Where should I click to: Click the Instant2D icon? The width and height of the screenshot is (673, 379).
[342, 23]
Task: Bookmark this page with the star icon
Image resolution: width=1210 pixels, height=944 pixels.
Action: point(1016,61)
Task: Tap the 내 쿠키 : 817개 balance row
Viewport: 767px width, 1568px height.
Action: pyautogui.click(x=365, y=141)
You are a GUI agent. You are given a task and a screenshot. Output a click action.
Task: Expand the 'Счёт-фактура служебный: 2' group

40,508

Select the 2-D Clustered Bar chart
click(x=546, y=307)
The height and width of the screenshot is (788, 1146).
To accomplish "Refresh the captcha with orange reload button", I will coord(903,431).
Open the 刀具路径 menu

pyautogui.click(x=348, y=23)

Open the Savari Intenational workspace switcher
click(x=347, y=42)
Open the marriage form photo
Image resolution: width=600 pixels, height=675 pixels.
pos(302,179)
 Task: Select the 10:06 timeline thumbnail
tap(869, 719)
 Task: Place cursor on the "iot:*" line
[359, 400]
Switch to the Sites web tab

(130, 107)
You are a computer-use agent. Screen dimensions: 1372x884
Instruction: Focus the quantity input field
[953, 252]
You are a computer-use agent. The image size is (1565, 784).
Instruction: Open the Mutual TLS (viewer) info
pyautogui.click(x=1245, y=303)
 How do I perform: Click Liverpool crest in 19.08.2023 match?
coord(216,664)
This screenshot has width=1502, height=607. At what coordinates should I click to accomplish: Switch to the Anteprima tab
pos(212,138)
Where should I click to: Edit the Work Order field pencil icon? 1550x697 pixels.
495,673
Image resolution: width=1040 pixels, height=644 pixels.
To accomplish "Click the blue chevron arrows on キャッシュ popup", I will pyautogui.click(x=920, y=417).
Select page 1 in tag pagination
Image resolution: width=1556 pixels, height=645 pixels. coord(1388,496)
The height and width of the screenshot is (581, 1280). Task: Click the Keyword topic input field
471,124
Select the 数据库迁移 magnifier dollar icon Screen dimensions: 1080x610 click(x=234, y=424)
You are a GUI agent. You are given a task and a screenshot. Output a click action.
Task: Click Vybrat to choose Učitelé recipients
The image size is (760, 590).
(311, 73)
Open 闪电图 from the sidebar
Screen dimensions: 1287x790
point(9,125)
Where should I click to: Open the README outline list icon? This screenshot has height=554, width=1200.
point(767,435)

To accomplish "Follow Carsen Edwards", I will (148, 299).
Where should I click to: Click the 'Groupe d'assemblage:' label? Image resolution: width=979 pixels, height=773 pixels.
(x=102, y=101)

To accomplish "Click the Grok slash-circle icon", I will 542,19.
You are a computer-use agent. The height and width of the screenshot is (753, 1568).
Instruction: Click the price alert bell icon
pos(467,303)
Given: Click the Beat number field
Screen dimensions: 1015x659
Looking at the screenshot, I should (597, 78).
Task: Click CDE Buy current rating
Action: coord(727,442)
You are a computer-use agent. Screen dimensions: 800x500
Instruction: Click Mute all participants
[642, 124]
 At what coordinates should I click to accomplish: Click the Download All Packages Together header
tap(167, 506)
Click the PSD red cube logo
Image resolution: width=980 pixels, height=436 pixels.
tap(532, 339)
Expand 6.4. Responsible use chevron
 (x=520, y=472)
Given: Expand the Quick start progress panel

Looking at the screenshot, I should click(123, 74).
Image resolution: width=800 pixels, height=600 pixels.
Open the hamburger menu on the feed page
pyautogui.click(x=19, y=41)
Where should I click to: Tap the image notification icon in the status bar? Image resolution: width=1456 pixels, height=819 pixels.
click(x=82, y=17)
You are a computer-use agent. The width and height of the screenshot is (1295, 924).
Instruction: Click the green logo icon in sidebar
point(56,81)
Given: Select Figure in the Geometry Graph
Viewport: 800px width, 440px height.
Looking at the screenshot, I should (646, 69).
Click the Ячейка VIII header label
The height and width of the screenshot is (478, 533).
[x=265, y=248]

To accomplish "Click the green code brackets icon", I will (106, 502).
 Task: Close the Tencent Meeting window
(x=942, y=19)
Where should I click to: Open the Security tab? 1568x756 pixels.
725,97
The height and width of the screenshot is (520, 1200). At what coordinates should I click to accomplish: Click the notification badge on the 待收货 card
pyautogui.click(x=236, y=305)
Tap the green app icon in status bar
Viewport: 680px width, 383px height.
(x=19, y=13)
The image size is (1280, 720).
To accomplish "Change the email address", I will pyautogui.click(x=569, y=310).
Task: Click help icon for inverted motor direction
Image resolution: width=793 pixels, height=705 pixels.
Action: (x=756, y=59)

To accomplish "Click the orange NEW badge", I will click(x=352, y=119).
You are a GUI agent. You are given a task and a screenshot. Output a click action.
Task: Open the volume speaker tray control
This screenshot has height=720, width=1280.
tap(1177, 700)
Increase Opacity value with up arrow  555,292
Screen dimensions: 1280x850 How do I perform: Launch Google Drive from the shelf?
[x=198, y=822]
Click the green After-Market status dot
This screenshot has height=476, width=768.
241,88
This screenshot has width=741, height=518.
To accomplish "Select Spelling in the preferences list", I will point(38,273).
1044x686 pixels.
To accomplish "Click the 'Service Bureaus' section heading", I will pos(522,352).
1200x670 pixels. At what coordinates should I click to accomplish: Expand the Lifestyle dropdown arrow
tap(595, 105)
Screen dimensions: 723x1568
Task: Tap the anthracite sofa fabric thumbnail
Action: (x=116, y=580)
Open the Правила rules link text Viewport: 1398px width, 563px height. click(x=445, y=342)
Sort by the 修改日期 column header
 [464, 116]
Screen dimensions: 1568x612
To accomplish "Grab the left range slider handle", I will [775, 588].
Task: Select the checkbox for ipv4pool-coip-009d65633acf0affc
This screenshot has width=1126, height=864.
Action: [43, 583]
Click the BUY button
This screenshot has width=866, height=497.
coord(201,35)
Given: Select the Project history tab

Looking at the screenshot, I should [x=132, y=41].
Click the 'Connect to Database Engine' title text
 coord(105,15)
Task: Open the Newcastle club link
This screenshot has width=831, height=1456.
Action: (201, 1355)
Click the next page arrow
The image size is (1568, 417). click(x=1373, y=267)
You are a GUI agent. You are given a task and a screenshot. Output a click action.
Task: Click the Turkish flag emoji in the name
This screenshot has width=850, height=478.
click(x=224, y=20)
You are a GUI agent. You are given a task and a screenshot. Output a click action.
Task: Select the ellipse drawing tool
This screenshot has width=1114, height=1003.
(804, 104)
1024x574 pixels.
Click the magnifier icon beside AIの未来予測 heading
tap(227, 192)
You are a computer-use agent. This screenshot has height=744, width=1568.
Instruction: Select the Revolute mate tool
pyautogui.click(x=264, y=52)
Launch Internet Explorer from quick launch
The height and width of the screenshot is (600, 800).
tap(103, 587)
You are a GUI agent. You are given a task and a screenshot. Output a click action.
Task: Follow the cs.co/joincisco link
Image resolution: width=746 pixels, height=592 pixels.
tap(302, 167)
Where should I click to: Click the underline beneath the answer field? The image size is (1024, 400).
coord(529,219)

____

* WHAT THE EXERCISE ASKS *
For this exercise, restate every record word for word.

* YOUR SOLUTION *
Where should I click to: Click the Instant2D icon? The width and height of the screenshot is (673, 379).
[342, 23]
Task: Bookmark this page with the star icon
Image resolution: width=1210 pixels, height=944 pixels.
Action: point(1016,61)
Task: Tap the 내 쿠키 : 817개 balance row
Viewport: 767px width, 1568px height.
Action: pyautogui.click(x=365, y=141)
You are a GUI agent. You are given a task and a screenshot. Output a click action.
Task: Expand the 'Счёт-фактура служебный: 2' group

40,508

Select the 2-D Clustered Bar chart
click(x=546, y=307)
The height and width of the screenshot is (788, 1146).
To accomplish "Refresh the captcha with orange reload button", I will coord(903,431).
Open the 刀具路径 menu

pyautogui.click(x=348, y=23)

Open the Savari Intenational workspace switcher
click(x=347, y=42)
Open the marriage form photo
Image resolution: width=600 pixels, height=675 pixels.
pos(302,179)
 Task: Select the 10:06 timeline thumbnail
tap(869, 719)
 Task: Place cursor on the "iot:*" line
[359, 400]
Switch to the Sites web tab

(130, 107)
You are a computer-use agent. Screen dimensions: 1372x884
Instruction: Focus the quantity input field
[953, 252]
You are a computer-use agent. The image size is (1565, 784).
Instruction: Open the Mutual TLS (viewer) info
pyautogui.click(x=1245, y=303)
 How do I perform: Click Liverpool crest in 19.08.2023 match?
coord(216,664)
This screenshot has width=1502, height=607. At what coordinates should I click to accomplish: Switch to the Anteprima tab
pos(212,138)
Where should I click to: Edit the Work Order field pencil icon? 1550x697 pixels.
495,673
Image resolution: width=1040 pixels, height=644 pixels.
To accomplish "Click the blue chevron arrows on キャッシュ popup", I will pyautogui.click(x=920, y=417).
Select page 1 in tag pagination
Image resolution: width=1556 pixels, height=645 pixels. coord(1388,496)
The height and width of the screenshot is (581, 1280). Task: Click the Keyword topic input field
471,124
Select the 数据库迁移 magnifier dollar icon Screen dimensions: 1080x610 click(x=234, y=424)
You are a GUI agent. You are given a task and a screenshot. Output a click action.
Task: Click Vybrat to choose Učitelé recipients
The image size is (760, 590).
(311, 73)
Open 闪电图 from the sidebar
Screen dimensions: 1287x790
point(9,125)
Where should I click to: Open the README outline list icon? This screenshot has height=554, width=1200.
point(767,435)

To accomplish "Follow Carsen Edwards", I will (148, 299).
Where should I click to: Click the 'Groupe d'assemblage:' label? Image resolution: width=979 pixels, height=773 pixels.
(x=102, y=101)

To accomplish "Click the Grok slash-circle icon", I will 542,19.
You are a computer-use agent. The height and width of the screenshot is (753, 1568).
Instruction: Click the price alert bell icon
pos(467,303)
Given: Click the Beat number field
Screen dimensions: 1015x659
Looking at the screenshot, I should (597, 78).
Task: Click CDE Buy current rating
Action: coord(727,442)
You are a computer-use agent. Screen dimensions: 800x500
Instruction: Click Mute all participants
[642, 124]
 At what coordinates should I click to accomplish: Click the Download All Packages Together header
tap(167, 506)
Click the PSD red cube logo
Image resolution: width=980 pixels, height=436 pixels.
tap(532, 339)
Expand 6.4. Responsible use chevron
 (x=520, y=472)
Given: Expand the Quick start progress panel

Looking at the screenshot, I should click(123, 74).
Image resolution: width=800 pixels, height=600 pixels.
Open the hamburger menu on the feed page
pyautogui.click(x=19, y=41)
Where should I click to: Tap the image notification icon in the status bar? Image resolution: width=1456 pixels, height=819 pixels.
click(x=82, y=17)
You are a computer-use agent. The width and height of the screenshot is (1295, 924).
Instruction: Click the green logo icon in sidebar
point(56,81)
Given: Select Figure in the Geometry Graph
Viewport: 800px width, 440px height.
Looking at the screenshot, I should (646, 69).
Click the Ячейка VIII header label
The height and width of the screenshot is (478, 533).
[x=265, y=248]

To accomplish "Click the green code brackets icon", I will (106, 502).
 Task: Close the Tencent Meeting window
(x=942, y=19)
Where should I click to: Open the Security tab? 1568x756 pixels.
725,97
The height and width of the screenshot is (520, 1200). At what coordinates should I click to accomplish: Click the notification badge on the 待收货 card
pyautogui.click(x=236, y=305)
Tap the green app icon in status bar
Viewport: 680px width, 383px height.
(x=19, y=13)
The image size is (1280, 720).
To accomplish "Change the email address", I will pyautogui.click(x=569, y=310).
Task: Click help icon for inverted motor direction
Image resolution: width=793 pixels, height=705 pixels.
Action: (x=756, y=59)

To accomplish "Click the orange NEW badge", I will click(x=352, y=119).
You are a GUI agent. You are given a task and a screenshot. Output a click action.
Task: Open the volume speaker tray control
This screenshot has height=720, width=1280.
tap(1177, 700)
Increase Opacity value with up arrow  555,292
Screen dimensions: 1280x850 How do I perform: Launch Google Drive from the shelf?
[x=198, y=822]
Click the green After-Market status dot
This screenshot has height=476, width=768.
241,88
This screenshot has width=741, height=518.
To accomplish "Select Spelling in the preferences list", I will point(38,273).
1044x686 pixels.
To accomplish "Click the 'Service Bureaus' section heading", I will pos(522,352).
1200x670 pixels. At what coordinates should I click to accomplish: Expand the Lifestyle dropdown arrow
tap(595, 105)
Screen dimensions: 723x1568
Task: Tap the anthracite sofa fabric thumbnail
Action: (x=116, y=580)
Open the Правила rules link text Viewport: 1398px width, 563px height. click(x=445, y=342)
Sort by the 修改日期 column header
 [464, 116]
Screen dimensions: 1568x612
To accomplish "Grab the left range slider handle", I will [775, 588].
Task: Select the checkbox for ipv4pool-coip-009d65633acf0affc
This screenshot has width=1126, height=864.
Action: [43, 583]
Click the BUY button
This screenshot has width=866, height=497.
coord(201,35)
Given: Select the Project history tab

Looking at the screenshot, I should [x=132, y=41].
Click the 'Connect to Database Engine' title text
 coord(105,15)
Task: Open the Newcastle club link
This screenshot has width=831, height=1456.
Action: (201, 1355)
Click the next page arrow
The image size is (1568, 417). click(x=1373, y=267)
You are a GUI agent. You are given a task and a screenshot. Output a click action.
Task: Click the Turkish flag emoji in the name
This screenshot has width=850, height=478.
click(x=224, y=20)
You are a GUI agent. You are given a task and a screenshot. Output a click action.
Task: Select the ellipse drawing tool
This screenshot has width=1114, height=1003.
(804, 104)
1024x574 pixels.
Click the magnifier icon beside AIの未来予測 heading
tap(227, 192)
You are a computer-use agent. This screenshot has height=744, width=1568.
Instruction: Select the Revolute mate tool
pyautogui.click(x=264, y=52)
Launch Internet Explorer from quick launch
The height and width of the screenshot is (600, 800).
tap(103, 587)
You are a GUI agent. You are given a task and a screenshot. Output a click action.
Task: Follow the cs.co/joincisco link
Image resolution: width=746 pixels, height=592 pixels.
tap(302, 167)
Where should I click to: Click the underline beneath the answer field? The image size is (1024, 400).
coord(529,219)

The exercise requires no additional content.